Work to complete
Please find the lines in the entries below that contain the word "every", and copy each one.
━━━━━━━━━━━━━━━━━━━━
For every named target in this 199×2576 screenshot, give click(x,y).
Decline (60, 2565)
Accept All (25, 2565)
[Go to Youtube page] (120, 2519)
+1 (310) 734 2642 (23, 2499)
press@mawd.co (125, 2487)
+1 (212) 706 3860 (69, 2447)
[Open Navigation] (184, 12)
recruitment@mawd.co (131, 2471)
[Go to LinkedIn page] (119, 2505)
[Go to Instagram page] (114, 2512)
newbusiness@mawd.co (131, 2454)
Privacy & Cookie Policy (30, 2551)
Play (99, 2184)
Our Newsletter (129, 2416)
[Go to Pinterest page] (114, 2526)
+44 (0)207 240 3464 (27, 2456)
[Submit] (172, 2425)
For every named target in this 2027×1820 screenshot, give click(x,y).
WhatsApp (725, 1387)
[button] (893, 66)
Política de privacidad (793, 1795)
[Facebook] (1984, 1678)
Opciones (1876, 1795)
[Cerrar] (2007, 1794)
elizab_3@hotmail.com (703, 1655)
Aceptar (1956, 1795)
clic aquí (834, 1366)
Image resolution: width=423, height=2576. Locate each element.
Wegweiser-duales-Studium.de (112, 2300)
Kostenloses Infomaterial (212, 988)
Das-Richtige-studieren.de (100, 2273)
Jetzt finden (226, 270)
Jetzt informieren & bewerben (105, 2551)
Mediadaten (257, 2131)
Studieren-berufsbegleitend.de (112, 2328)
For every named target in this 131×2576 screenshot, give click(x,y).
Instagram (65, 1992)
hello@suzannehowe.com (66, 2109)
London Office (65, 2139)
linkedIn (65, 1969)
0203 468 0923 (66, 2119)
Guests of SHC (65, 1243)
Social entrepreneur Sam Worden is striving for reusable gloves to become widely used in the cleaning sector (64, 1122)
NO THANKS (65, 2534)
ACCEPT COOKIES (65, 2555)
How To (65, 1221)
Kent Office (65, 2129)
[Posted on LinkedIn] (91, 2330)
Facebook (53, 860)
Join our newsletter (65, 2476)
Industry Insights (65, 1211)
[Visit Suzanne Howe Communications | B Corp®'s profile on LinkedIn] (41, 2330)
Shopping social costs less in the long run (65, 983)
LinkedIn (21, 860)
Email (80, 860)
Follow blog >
━━━━━━━━━━━━━━━━━━━━
Exercise solution
For every named target in this 199×2576 screenshot, give click(x,y).
For every named target in this 2027×1820 screenshot, give click(x,y).
For every named target in this 131×2576 screenshot, give click(x,y).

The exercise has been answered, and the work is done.